# RECORDS FOR THIS TASK
+-------+

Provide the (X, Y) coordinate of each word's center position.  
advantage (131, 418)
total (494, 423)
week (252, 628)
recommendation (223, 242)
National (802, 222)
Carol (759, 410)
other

+-------+

Reproduce the material above, substituting "middle" for "center" and leaving everything else untouched.

Provide the (X, Y) coordinate of each word's middle position.  
advantage (131, 418)
total (494, 423)
week (252, 628)
recommendation (223, 242)
National (802, 222)
Carol (759, 410)
other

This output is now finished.